Malcolm Turnbull and Energy Minister Josh Frydenberg have been mulling over energy policy for most of the year, particularly since Chief Scientist Alan Finkel handed down his report in June. Yet still we wait for official word on whether the government will adopt Dr Finkel’s key recommendation of a clean energy target — something former prime minister Tony Abbott has railed against and the government has been crab-walking away from. “There has been too much sloganising, too much politics, too much ideology and, frankly, too much idiocy, and we’re not going to make the same mistakes that were made in the past,” Mr Turnbull said yesterday. Yet the major errors, such as the carbon tax and renewable energy target, have been government interventions and the only proposed solutions are more interventions. As a nation, through actions of federal and state governments, we have inflicted economic self-harm, eliminating our natural economic advantage of cheap and plentiful energy.
Two of the nation’s leading non-political economic reformers, Fred Hilmer and Gary Banks, told our economics correspondent Adam Creighton yesterday that it might be time to wind back the nation’s emissions reductions target under the Paris Agreement, or at least make it subservient to the priorities of cost and reliability. “Not only are we choosing to transition to low emissions at a high cost, which is the RET or RET Mark II, we’re doing it over a compressed timeframe,” Professor Banks said.
The Prime Minister, on the other hand, remains committed to the target (which was agreed under Mr Abbott) and insists we can have our cake and eat it. “You’ve got to make sure that you keep the lights on, people can afford to keep them on, and you meet your emissions reduction obligations,” he said. However, it seems clear that this trifecta — aimed at solving the energy “trilemma”, as Mr Turnbull refers to it — cannot be achieved. Meeting the emissions targets is undermining the cost and security objectives.

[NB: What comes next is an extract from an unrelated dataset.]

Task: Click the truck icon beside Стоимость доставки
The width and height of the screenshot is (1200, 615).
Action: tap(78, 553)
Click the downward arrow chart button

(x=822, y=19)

Still, we wait, as Mr Turnbull keeps “working through this very complex area very carefully” to finalise a policy. His leadership nemesis Mr Abbott is stepping into the policy vacuum and Labor leader Bill Shorten is promising to go even further and faster down the perilous emissions reductions path.
In South Australia the Labor government is spending $550 million trying to remediate its renewables-dependent network and the Liberal opposition has additional costly plans to do the same. This is our glimpse into an energy future where no one will need to be paid to power down their appliances because it will be too expensive to switch them on, or the electricity will be out anyway.